### ЗАДАНИЕ A
Ответьте по отрывку о философском вопрошании:
(i) Кто показал, что философствование может исходить даже из акта отчаяния?
(ii) Какое любопытство, согласно отрывку, есть у современного человека?
(iii) Какие две энергии сосредоточены в вопросе?
### ЗАДАНИЕ B
Представьте в виде нумерованного списка часть перечня, которая открывается строкой, содержащей «Click the Shakhtar», и завершается строкой, содержащей «(x=326, y=117)». Пустые строки опустите.
=== ОТРЫВОК ===
Философствование может исходить даже из акта отчаяния, как то показал нам
Киркегор.
•
Не характеризуется ли радикализм нашей философской ситуации (а мы пока говорили
исключительно о европейской философии) тем, что современный человек
философствует исходя из акта не то чтобы удивления, отчаяния или ужаса, но -
духовного равнодушия? Удивления кактакового уже нет, отчаяние стало едва ли не
привычным, зато есть (в лучшем случае) некое праздное, скучающее любопытство,
которое требует оживляющего шока, сколь бы непристойным он ни был.
Не
оказывается ли таким постоянно возобновляемым и "спасительным шоком"
для западного сознания встреча с восточной культурой?
Мы,
однако, еще не "покончили" с философией. (Да и можно ли с нею
"покончить"? Ведь даже люди, рассуждающие о "смерти
философии", так или иначе философствуют, превращая эту тему во
внутрифилософскую. Впрочем, почему превращая? Она таковой является уже по самой
своей постановке, по определению.
Философия, таким образом, есть также и дисциплина, ставящая и решающая вопрос
о собственной "смерти" и возможности, характере своего "посмертного
существования"57.) Что же осталось вне поля нашего рассмотрения?
Слишком многое, увы. Прежде всего, коснемся еще раз темы "философии как
радикального вопрошания".
Есть
люди, которые ищут - и не без упорства - то, в чем обретают или могут обрести интеллектуальный
комфорт. Правильное устремление, если мы занимаемся философией, напротив,
должно вести нас к таким текстам, учениям и людям, от соприкосновения с которыми
мы ощущаем интеллектуальный дискомфорт. Его определенность и воплощается в вопросе;
сформулировав вопрос, мы не даем подчинить себя, свое мышление этой рассеивающей
силе, но сами овладеваем ее энергией. В вопросе как бы сосредоточены негативная
энергия растерянности и позитивная энергия удивления. Философ, в известном
смысле, действительно, монополизирует "дело вопрошания". Но для
этого он должен зайти чрезвычайно далеко; например, обратить вопрос к самому
вопрошающему и даже к самому вопрошанию. Вопросить само вопрошание. И вот,
будто бы "философия - это вопрошание как таковое"58. В
действительности это ведет к таким состояниям, от которых приходится спасаться
лишь нагнетанием "глубокомыслия". Это происходит, например, так:
"Вопрошать отсутствующее как отсутствующее - вот к чему призван
вопрошающий, а все сказанное - не ответ, а приготовление к дальнейшему вопрошанию"59.
=== ПЕРЕЧЕНЬ ===
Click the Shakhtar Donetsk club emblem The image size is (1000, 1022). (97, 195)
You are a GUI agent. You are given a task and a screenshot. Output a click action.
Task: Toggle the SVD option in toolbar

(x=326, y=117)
===
=== ПЕРЕЧЕНЬ ===
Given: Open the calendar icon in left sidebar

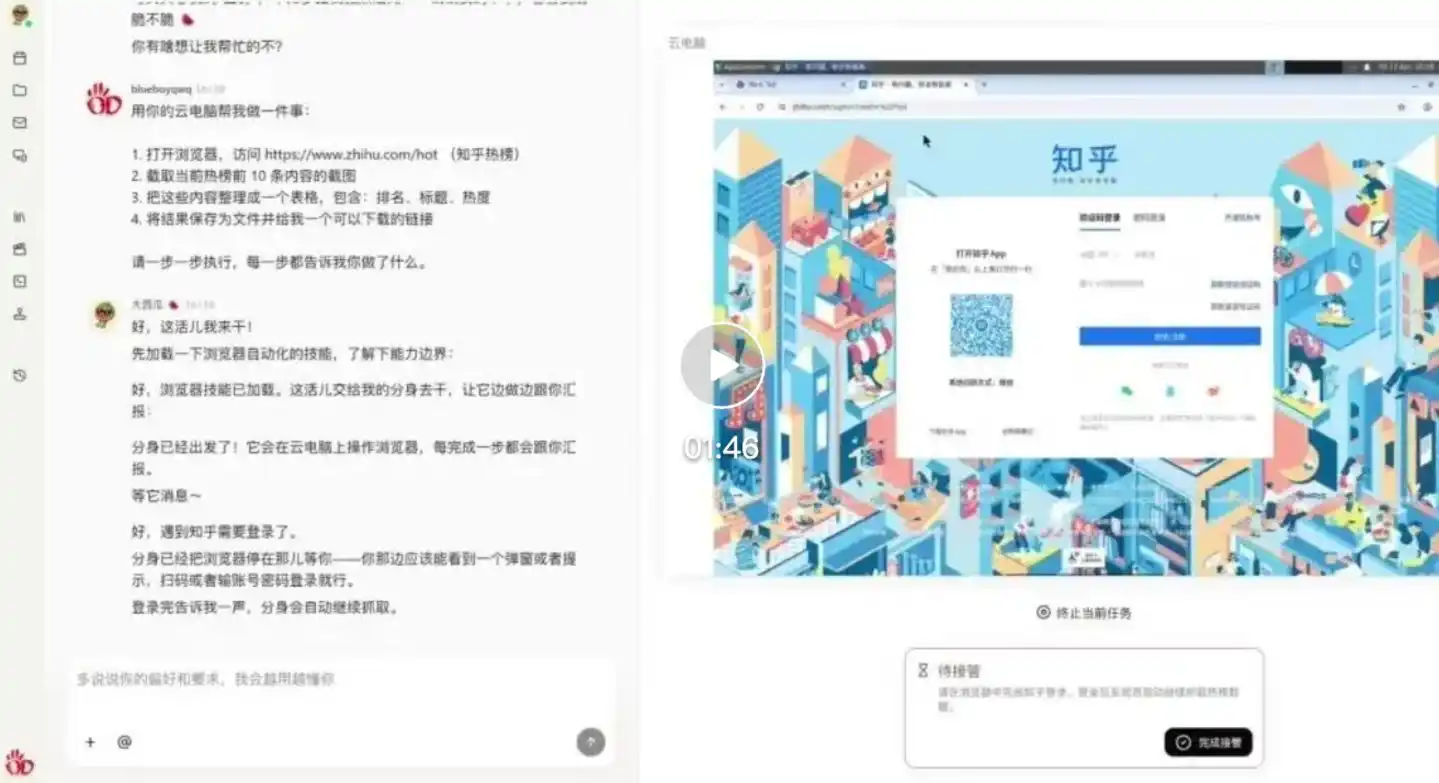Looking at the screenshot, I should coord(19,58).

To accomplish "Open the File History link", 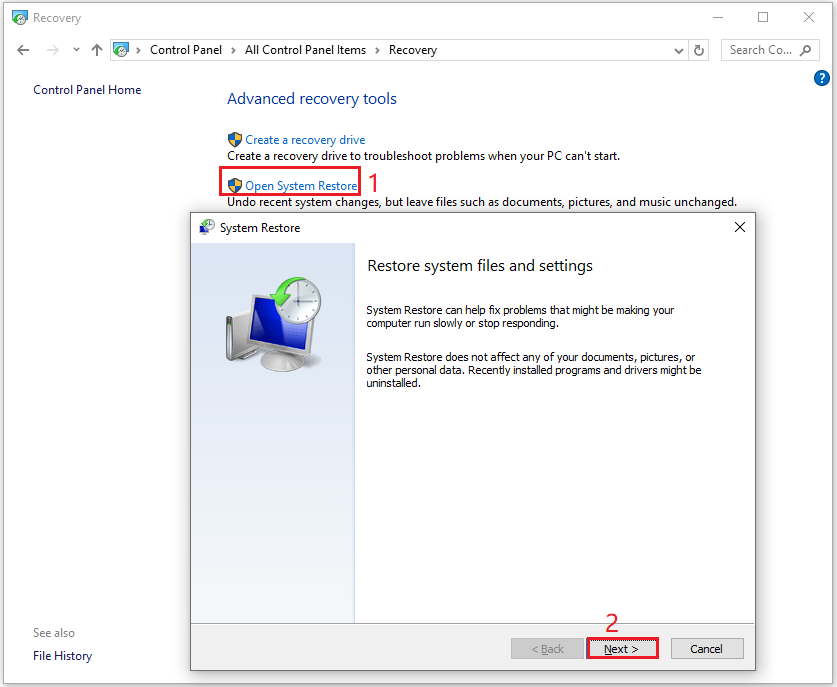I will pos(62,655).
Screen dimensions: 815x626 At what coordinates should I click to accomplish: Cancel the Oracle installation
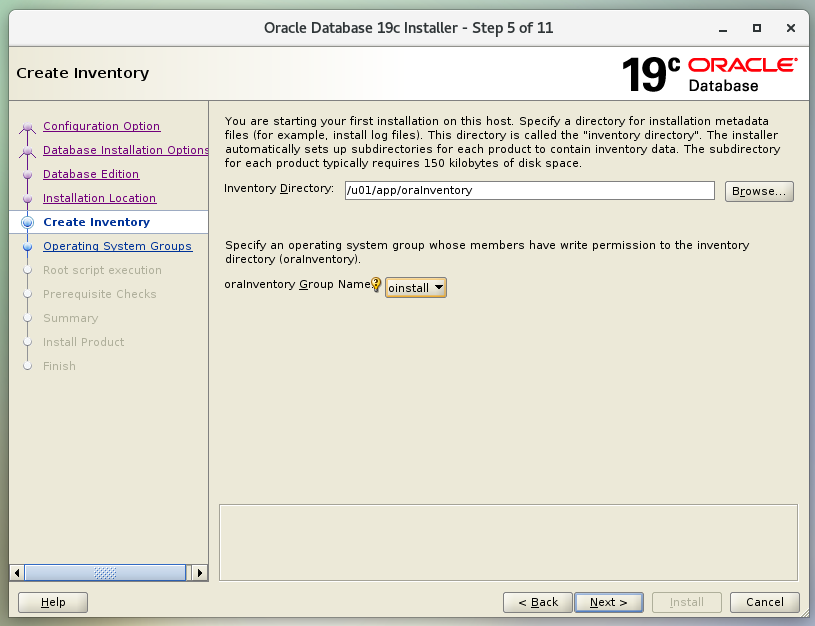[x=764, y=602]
===
=== ПЕРЕЧЕНЬ ===
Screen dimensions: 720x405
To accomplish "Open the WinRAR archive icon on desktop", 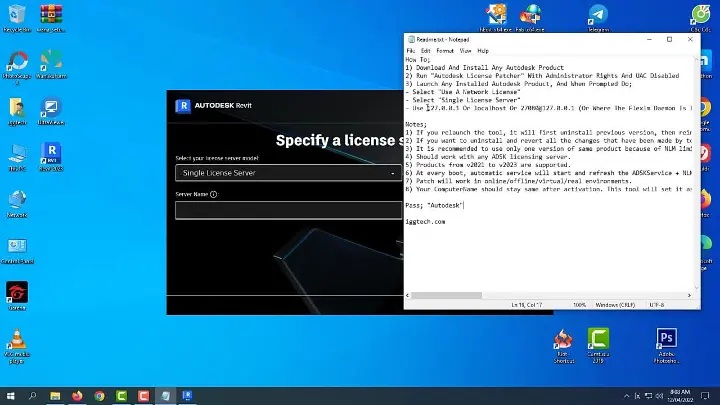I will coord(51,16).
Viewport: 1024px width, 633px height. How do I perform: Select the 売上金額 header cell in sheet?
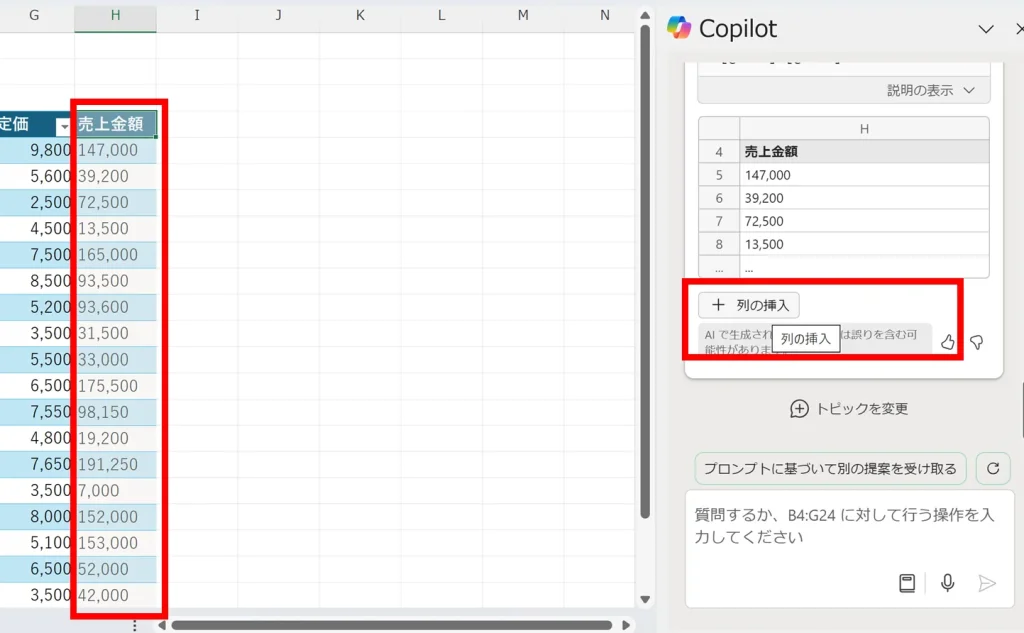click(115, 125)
===
### ПРАВИЛЬНЫЙ ОТВЕТ A
(i) Киркегор.
(ii) Праздное, скучающее любопытство, которое требует оживляющего шока.
(iii) Негативная энергия растерянности и позитивная энергия удивления.

### ПРАВИЛЬНЫЙ ОТВЕТ B
1. Click the Shakhtar Donetsk club emblem The image size is (1000, 1022). (97, 195)
2. You are a GUI agent. You are given a task and a screenshot. Output a click action.
3. Task: Toggle the SVD option in toolbar
4. (x=326, y=117)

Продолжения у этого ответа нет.